Today’s forecast is cloud with some partial sun at 7pm – whoohoo! It comes to something when such a small concession to fine weather can lead to this response. The truth is that this area of Scotland is unbeatable in sunshine but can get slightly depressing in rain – and there seems to be a lot of it about in the forecast for the next week – unfortunately. The lovely thing about Bessie’s position at the campsite is that we can see all the passing shipping without moving – including this three-masted schooner, still to be identified.
Anyway, blog post written in the morning, we headed off for the Community Centre for soup and a roll and an intention to publish there. Apparently Thursday is club day for the oldies (although we technically come into that category we never count ourselves in their number!) and the cosy room where we had coffee and cake yesterday is out of bounds for their get-together. Instead we are ushered into the main hall which acts as a gymnasium and fitness centre.
The internet signal is weak in here but the lady in charge was very good and checked the router.

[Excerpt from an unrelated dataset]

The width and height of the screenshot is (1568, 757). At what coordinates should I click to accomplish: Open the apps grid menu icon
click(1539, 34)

It was flashing so she re-started it – bingo! Fed and watered, we started the trek over the moorland out to Sanna Bay. Met the usual sheep along the way which, of course, simply had to be photographed.

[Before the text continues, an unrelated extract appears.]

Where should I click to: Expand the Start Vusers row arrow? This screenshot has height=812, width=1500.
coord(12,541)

Peter was most vexed by a new house being built – it had a crooked roof! He could think of no apparent reason for this.
Still a bit early for the forecast sunshine at 7pm, we parked up and read/painted for a while until about 5.30pm when we set forth across the dunes to find the beach which we had visited when the children were little.
A gale was blowing but we went prepared.
Down on the beach the sea was beginning to change colour and it was beautifully sheltered from the worst excesses of the wind. We tried to assess where we had sat 38 years ago (why didn’t we bring those photos with us?) and made a rough guess. The sea was beginning to change colour and, yes, the gods of meterology were actually with us – the sun was coming out! There followed a mad rush with the cameras.
A small fishing boat passed by in the distance.
Things got even better when we spotted some wildlife. Two Oystercatchers stood on one of the rocks (determinedly with their backs to us) while the waved crashed against them.
Peter caught sight of a smaller bird who landed briefly beside them – a little Ringed Plover. Then, best of all, my personal favourite, the diminutive dainty Dunlin, appeared on the sand. Things were certainly looking up.
We spent a good hour down there before wending our way back over the machair, watching the Meadow Pipits doing their song flight. Everything seemed to be on the move, including the sheep and lambs. At least we can enjoy these gorgeous creatures without shame this year – ever since our last trip to Scotland and the Western Isles we haven’t been able to face eating lamb.
The moorland looked a treat in the warm glow of early evening:
…and another first for us – a Stonechat sitting on a road sign. Not a good photo through the windscreen of Bessie but at least identifiable.
Just to make our sheep heaven complete, sheep and lambs appeared as if from nowhere
…and what about these two shy beauties?
A Cock Pheasant with a couple of girl friends finished off our day beautifully.
PS. The three masted schooner in the featured image is the luxury yacht, Adix.